Pavel_Roshanov · March 17, 2022, 3:29pm

Thank you!

This is what I struggle with: if I simply calculate an average intercept for the model to put in, say, a risk calculator, am I really doing much good by fitting a variable intercept model in the first place?

f2harrell · March 17, 2022, 4:08pm

It can, if there is wide variation. Otherwise all the regression coefficients can be a little bit too close to zero.

Pavel_Roshanov · March 17, 2022, 5:22pm

So failing to fit a variable intercept (i.e. random intercept model) in the first place can give different point estimates of predictor coefficients compared to a model with a variable intercept?

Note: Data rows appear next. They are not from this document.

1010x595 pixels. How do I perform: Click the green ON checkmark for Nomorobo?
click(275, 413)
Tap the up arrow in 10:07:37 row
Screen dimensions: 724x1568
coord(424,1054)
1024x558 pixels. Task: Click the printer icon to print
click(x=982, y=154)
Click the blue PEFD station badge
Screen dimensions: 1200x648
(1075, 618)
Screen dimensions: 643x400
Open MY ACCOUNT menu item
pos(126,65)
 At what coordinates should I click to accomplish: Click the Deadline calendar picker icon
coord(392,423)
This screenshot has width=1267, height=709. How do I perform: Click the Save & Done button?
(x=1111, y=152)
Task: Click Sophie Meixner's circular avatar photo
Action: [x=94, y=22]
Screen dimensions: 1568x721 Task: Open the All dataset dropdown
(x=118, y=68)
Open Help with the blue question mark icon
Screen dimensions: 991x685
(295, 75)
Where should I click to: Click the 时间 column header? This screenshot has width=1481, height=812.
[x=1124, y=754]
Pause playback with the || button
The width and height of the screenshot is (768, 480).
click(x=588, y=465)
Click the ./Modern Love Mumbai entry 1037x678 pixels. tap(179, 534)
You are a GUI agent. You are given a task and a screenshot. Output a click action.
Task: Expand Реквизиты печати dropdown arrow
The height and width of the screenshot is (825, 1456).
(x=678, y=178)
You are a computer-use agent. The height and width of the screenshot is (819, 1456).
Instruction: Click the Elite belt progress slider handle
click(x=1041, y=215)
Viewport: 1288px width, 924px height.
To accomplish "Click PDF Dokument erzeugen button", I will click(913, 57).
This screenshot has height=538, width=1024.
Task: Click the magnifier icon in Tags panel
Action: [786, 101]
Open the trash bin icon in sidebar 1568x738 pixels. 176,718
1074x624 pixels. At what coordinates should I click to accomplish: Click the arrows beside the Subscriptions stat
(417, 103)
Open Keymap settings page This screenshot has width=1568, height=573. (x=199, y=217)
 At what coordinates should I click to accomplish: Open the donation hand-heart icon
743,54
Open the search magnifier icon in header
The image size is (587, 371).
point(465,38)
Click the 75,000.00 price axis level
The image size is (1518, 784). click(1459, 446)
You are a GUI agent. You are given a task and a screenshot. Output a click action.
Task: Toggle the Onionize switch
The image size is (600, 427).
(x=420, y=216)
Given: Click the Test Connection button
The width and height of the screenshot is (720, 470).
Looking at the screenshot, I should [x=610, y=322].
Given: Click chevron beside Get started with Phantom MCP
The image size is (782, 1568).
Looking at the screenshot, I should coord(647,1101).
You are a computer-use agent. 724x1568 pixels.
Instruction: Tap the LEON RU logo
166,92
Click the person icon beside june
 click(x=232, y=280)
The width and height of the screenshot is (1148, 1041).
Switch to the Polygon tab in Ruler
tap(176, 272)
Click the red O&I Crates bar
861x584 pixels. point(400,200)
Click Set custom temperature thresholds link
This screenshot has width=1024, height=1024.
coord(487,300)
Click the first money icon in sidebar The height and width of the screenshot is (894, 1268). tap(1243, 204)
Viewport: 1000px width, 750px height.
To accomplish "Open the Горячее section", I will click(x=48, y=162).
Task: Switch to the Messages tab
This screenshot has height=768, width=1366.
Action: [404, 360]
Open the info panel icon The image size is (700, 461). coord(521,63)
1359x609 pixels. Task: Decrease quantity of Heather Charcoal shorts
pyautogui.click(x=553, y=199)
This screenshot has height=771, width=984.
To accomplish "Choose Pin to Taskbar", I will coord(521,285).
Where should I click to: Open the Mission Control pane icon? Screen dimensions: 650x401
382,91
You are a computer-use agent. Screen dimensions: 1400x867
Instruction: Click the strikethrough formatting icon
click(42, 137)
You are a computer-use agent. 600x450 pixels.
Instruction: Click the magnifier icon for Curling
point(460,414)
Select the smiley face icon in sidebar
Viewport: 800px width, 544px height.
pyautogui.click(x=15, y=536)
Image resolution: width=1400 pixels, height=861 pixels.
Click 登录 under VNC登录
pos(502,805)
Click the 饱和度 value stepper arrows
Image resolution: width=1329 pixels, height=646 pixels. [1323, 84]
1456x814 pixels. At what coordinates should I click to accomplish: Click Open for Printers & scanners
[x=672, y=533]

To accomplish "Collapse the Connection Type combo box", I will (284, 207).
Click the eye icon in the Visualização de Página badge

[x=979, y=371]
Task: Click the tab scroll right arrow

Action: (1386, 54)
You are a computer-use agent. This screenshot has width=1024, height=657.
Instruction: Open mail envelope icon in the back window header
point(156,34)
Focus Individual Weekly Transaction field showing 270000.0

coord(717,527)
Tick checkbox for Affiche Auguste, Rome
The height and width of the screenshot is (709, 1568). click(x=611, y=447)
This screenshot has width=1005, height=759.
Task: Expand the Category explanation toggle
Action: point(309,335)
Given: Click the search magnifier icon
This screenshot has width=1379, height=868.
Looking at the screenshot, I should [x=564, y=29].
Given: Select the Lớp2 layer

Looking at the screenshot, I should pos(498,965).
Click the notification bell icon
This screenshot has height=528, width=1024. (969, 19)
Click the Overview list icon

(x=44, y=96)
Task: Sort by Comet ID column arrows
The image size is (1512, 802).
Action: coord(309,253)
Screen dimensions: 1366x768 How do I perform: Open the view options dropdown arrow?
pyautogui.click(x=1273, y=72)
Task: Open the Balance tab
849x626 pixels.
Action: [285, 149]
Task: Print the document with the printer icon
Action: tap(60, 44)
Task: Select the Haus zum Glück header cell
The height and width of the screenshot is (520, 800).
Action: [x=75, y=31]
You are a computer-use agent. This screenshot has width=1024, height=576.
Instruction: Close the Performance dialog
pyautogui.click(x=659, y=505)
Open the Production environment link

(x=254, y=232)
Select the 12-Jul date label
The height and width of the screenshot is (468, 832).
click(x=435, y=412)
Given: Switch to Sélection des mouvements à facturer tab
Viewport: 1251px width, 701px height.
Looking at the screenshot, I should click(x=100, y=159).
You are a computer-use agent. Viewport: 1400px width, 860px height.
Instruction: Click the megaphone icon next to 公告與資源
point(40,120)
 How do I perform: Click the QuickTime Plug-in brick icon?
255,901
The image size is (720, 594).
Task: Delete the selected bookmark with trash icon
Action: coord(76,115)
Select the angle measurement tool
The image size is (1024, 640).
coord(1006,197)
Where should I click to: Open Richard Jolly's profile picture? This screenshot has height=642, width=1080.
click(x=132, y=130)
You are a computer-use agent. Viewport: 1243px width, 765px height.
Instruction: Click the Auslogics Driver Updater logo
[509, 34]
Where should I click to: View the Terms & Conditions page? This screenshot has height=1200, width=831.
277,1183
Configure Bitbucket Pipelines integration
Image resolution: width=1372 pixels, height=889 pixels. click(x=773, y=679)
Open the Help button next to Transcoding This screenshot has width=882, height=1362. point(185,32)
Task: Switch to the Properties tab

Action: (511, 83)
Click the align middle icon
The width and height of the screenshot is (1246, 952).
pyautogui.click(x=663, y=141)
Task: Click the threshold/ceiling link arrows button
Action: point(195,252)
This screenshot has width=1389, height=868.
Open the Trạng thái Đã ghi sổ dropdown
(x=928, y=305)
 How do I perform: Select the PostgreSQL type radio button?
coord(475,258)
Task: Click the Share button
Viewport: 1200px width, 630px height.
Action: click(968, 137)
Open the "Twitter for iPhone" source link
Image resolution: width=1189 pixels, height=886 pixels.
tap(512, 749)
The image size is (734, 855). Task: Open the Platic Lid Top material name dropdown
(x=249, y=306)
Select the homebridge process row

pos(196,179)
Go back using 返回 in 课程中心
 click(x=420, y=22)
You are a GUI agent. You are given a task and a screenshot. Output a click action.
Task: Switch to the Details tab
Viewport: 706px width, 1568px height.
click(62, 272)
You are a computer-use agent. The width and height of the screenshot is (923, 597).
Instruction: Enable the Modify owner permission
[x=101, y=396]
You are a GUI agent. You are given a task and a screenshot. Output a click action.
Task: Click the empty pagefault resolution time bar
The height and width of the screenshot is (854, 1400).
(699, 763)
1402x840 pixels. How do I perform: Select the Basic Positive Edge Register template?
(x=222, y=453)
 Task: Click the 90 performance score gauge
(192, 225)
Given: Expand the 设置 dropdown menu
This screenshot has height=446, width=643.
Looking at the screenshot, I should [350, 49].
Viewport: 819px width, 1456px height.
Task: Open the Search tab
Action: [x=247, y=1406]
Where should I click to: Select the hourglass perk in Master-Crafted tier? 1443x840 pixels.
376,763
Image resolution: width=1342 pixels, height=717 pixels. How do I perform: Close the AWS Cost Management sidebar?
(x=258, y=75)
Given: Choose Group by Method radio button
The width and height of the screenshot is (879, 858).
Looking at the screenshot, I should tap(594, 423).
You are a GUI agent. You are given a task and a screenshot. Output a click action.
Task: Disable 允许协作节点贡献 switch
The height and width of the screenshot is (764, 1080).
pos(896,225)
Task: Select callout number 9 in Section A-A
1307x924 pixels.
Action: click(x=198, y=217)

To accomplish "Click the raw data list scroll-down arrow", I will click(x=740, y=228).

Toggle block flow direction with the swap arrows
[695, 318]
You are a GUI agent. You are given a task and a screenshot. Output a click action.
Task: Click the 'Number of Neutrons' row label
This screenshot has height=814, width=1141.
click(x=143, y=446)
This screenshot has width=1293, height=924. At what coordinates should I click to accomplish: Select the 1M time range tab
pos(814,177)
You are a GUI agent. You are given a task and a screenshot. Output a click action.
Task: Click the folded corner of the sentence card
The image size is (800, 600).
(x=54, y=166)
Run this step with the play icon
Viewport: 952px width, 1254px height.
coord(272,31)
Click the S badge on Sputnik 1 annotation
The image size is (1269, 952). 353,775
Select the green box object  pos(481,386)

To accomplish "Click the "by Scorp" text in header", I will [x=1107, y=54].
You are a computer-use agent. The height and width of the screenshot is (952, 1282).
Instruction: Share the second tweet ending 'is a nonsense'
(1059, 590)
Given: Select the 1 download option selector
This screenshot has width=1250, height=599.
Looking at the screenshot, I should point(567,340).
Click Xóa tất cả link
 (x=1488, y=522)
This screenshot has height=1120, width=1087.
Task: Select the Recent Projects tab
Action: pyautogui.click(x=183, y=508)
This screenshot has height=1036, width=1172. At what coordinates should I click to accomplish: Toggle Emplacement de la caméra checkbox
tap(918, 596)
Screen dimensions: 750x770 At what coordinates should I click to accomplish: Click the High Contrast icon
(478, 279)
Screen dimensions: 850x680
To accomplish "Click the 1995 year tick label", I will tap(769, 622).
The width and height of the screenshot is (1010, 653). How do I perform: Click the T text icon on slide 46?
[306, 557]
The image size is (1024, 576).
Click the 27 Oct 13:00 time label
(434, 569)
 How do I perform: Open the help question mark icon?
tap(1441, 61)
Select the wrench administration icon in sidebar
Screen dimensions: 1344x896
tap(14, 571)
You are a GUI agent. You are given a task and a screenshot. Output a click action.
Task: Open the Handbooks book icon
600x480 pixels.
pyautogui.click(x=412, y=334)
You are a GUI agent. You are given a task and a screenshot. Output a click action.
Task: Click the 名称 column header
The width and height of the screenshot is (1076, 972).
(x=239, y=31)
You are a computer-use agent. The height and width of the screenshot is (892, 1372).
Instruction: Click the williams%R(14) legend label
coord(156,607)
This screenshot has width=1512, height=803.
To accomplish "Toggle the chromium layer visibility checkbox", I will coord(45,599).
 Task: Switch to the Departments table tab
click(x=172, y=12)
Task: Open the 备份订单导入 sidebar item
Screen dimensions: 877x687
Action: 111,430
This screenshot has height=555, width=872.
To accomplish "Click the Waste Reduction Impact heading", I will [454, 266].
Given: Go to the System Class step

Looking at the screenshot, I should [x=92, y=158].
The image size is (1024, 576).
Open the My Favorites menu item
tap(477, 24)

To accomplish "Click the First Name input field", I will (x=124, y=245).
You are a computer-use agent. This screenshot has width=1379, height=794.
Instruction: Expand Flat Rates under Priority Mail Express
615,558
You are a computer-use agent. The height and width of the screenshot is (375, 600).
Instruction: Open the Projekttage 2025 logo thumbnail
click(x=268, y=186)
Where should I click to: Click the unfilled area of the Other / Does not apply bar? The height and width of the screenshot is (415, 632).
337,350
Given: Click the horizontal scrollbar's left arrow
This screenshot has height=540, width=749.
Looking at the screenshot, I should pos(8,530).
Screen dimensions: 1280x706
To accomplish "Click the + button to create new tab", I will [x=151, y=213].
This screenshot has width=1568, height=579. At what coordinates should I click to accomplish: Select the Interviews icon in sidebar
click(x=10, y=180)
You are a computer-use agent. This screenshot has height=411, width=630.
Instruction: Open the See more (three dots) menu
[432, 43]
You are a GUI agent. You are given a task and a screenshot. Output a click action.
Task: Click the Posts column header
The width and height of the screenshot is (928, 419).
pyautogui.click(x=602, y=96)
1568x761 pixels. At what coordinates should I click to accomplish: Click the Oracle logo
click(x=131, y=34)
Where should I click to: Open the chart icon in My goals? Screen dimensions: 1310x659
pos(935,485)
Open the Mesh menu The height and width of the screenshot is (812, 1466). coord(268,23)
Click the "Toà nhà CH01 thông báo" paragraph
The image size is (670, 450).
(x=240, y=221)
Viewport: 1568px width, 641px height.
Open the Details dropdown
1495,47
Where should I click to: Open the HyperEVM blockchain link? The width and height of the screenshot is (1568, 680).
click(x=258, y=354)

My impression was that the variable intercept model would affect the confidence intervals of the coefficients (make them narrower) but not the point estimates. Perhaps this is sometimes incorrect because the proportion of patients with a given value of a predictor (say, men vs women) differs across clusters (e.g. hospitals), and some of the effect being attributed to sex is just an effect of hospital membership. If this is true, however, then hospitals are acting as confounders of the relationship between sex and outcome. Would I not need a variable (random) effect for the predictor effects to capture that?

Practical question: how to average over the random intercept to calculate a single intercept to include in an equation for a risk calculator? Is this literally just extracting the random intercept from the mixed model object and calculating the mean?

f2harrell · March 18, 2022, 5:27pm

I don’t know about the last questions, but to your first question yes the coefficients can be wrong, usually too close to zero. Failure to account for understood sources of heterogeneity, just like omitting an important predictor in a binary logistic model, results in suboptimal estimates.